Portia, an open-source visual web scraper (opens in new tab)

(blog.scrapinghub.com)

367 pointspablohoffman12y ago67 comments

67 comments

The problem with these sorts of solutions is that they work perfectly for 'simple' sites like the register, but fail hard with 'modern' sites like, e.g. ASOS.com. Just tried ASOS and the web front end failed to request a product page correctly...

All the dynamic JS and whatnot just plays havoc with these projects. In my experience you have to run through webdriver or something like phantomjs and parse the JS...

alttab12y ago

There are multiple internal tools I use at work (JIRA, our ticketing system, our code review tool) that won't work because of this issue.

In the meantime, I've written Tampermonkey scripts that will scrape and embedd multiple pages all hack-like, but at least I get a good CSV of the data I need.

To me, the value in this tool is the user interface for creating the scrape logic. If this ran as an embeddable JS app, that you could place inside any page and utilize local storage, you could scrape these dynamic sites by viewing the page first, and still get all of the cool gadetry provided by this tool.

In essence, the value of this tool could be built as a bookmarklet. THAT SIR - I would use every, single, day.

shaneofalltrad12y ago

Great idea on the bookmarklet. I could see a tool for building custom readers with clippings from various sites. Say I want to organize JavaScript array patterns and ideas. Throw in a way to clip parts of my PDF books into this "reader" and you have an amazing product worth millions.

1 more reply

stedaniels12y ago

Why would scrape JIRA when they have a perfectly workable API?

1 more reply

notastartup12y ago

how would a bookmarklet be able to crawl & scrape a website?

1 more reply

CHsurfer12y ago

At first, this seems correct. It's definately easier to get scraping with something like Capybara and a suitable js enabled driver, but in my experience, this solution is less reliable. Async loaded data can time out and don't get me started on the difficulties of running the scraper with cron jobs. In the end, I migrated even my JS heavy pages to Mechanize based solutions. It takes a few extra requests to get the async data, but once you get that figured out, it's rock solid - till they update the site design ;-)

-- -- --

**DIRECTION 1:** Name every software tool or library that commenters in the Portia thread mention as a way to scrape pages.
**DIRECTION 2:** In the Portia thread, shorten the paragraph that begins "At first, this seems correct" into a bulleted list that keeps its main points.
The data after this thread play no part here.

**DATA EXCERPT:**
-- -- --

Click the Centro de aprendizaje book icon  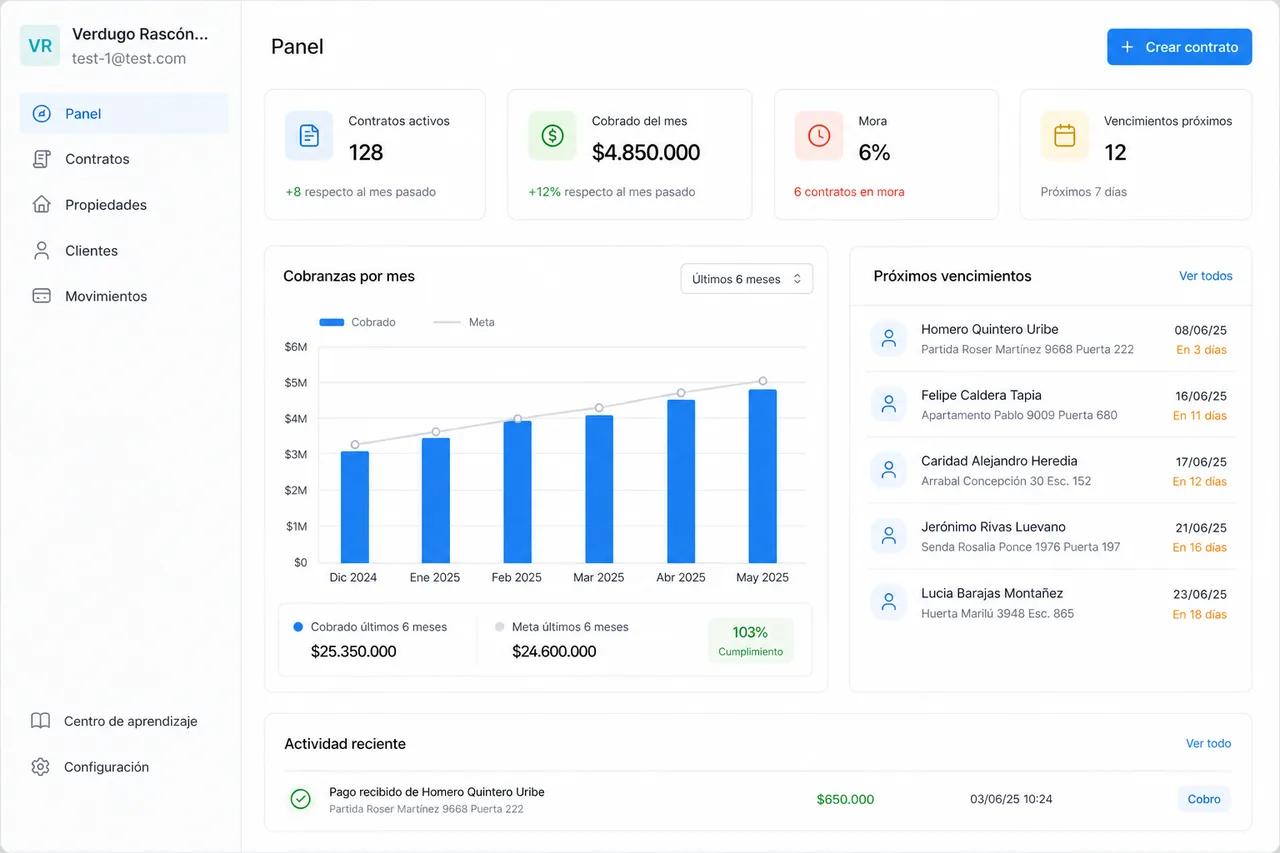tap(40, 721)
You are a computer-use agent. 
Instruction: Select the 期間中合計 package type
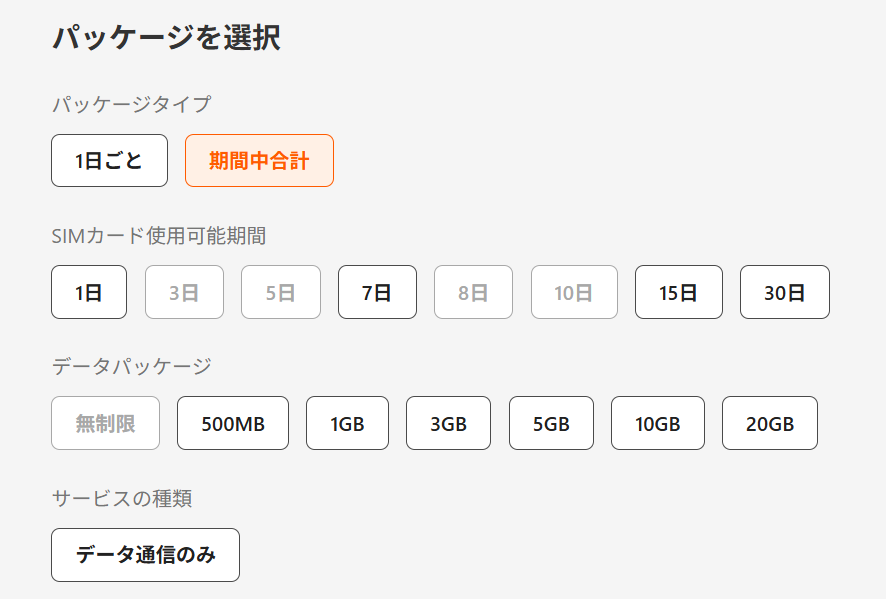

-- -- --

**TASK SOLUTION 1:** webdriver, phantomjs, Tampermonkey, Capybara, Mechanize

**TASK SOLUTION 2:**
- Scraping is easier to start with Capybara and a JS-enabled driver, but it is less reliable.
- Async-loaded data can time out, and running the scraper with cron jobs is difficult.
- The writer moved even JS-heavy pages to Mechanize-based solutions.
- Getting the async data takes a few extra requests, but after that it is rock solid until the site design changes.